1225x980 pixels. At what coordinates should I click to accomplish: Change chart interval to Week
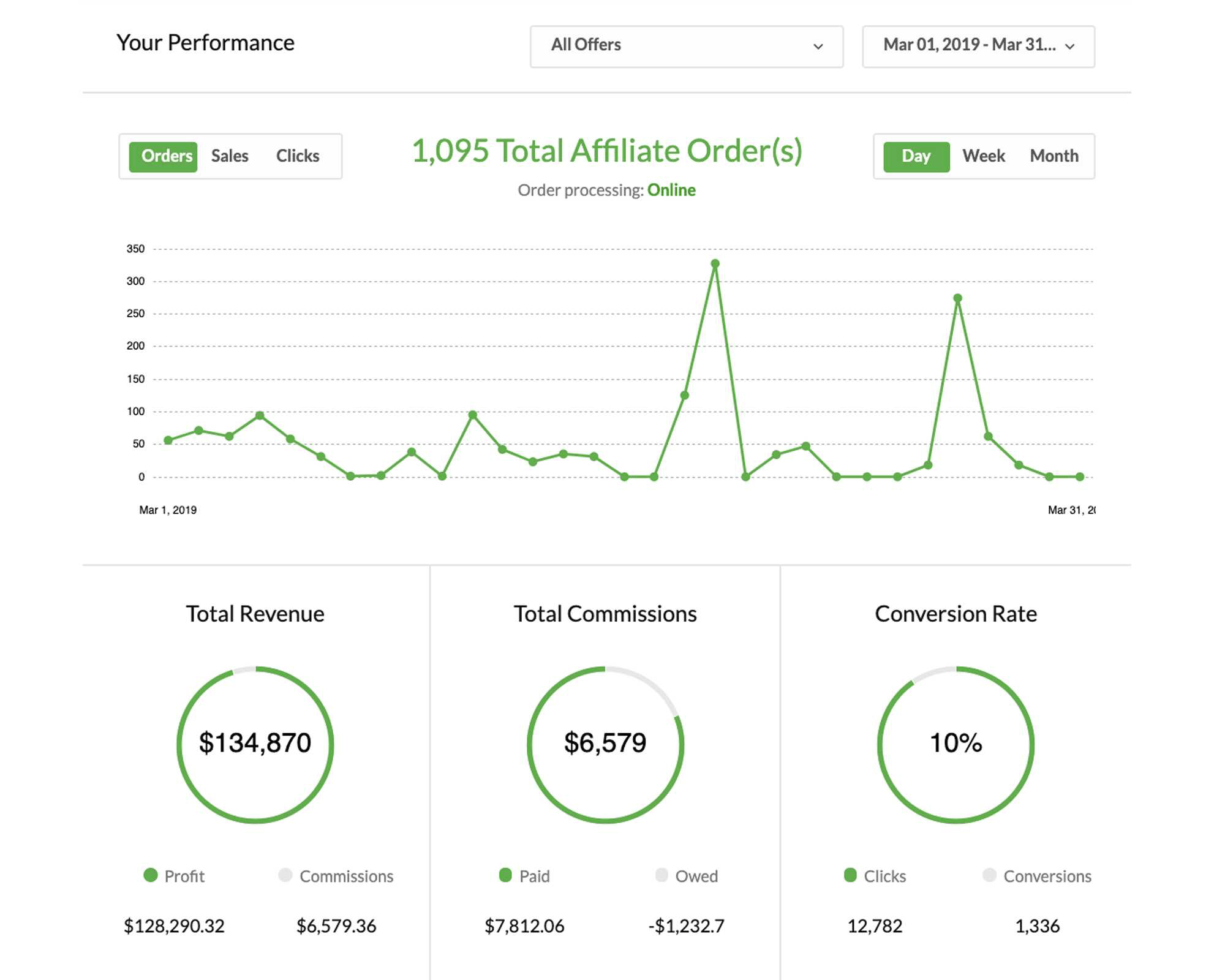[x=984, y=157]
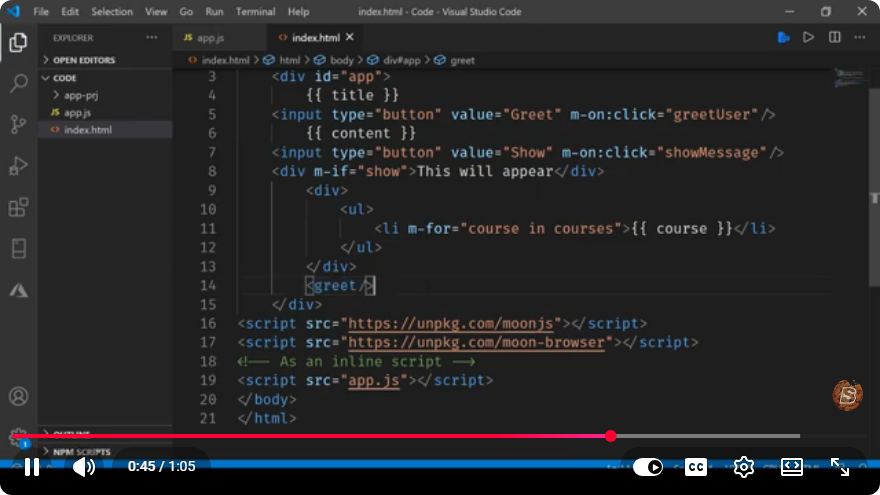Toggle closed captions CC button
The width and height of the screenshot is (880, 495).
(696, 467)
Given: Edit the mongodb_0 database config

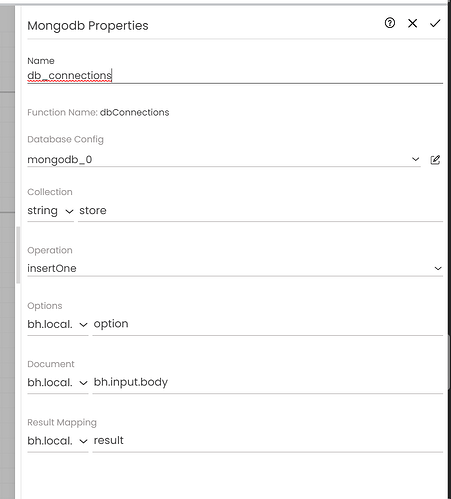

::::::::

About this task ▸ Return all of the entries exactly as written, but drop any pictures they hold.

Response area ▸
1225x980 pixels. At what coordinates should I click to accomplish: Change chart interval to Week
[x=984, y=157]
Toggle closed captions CC button
The width and height of the screenshot is (880, 495).
(696, 467)
Given: Edit the mongodb_0 database config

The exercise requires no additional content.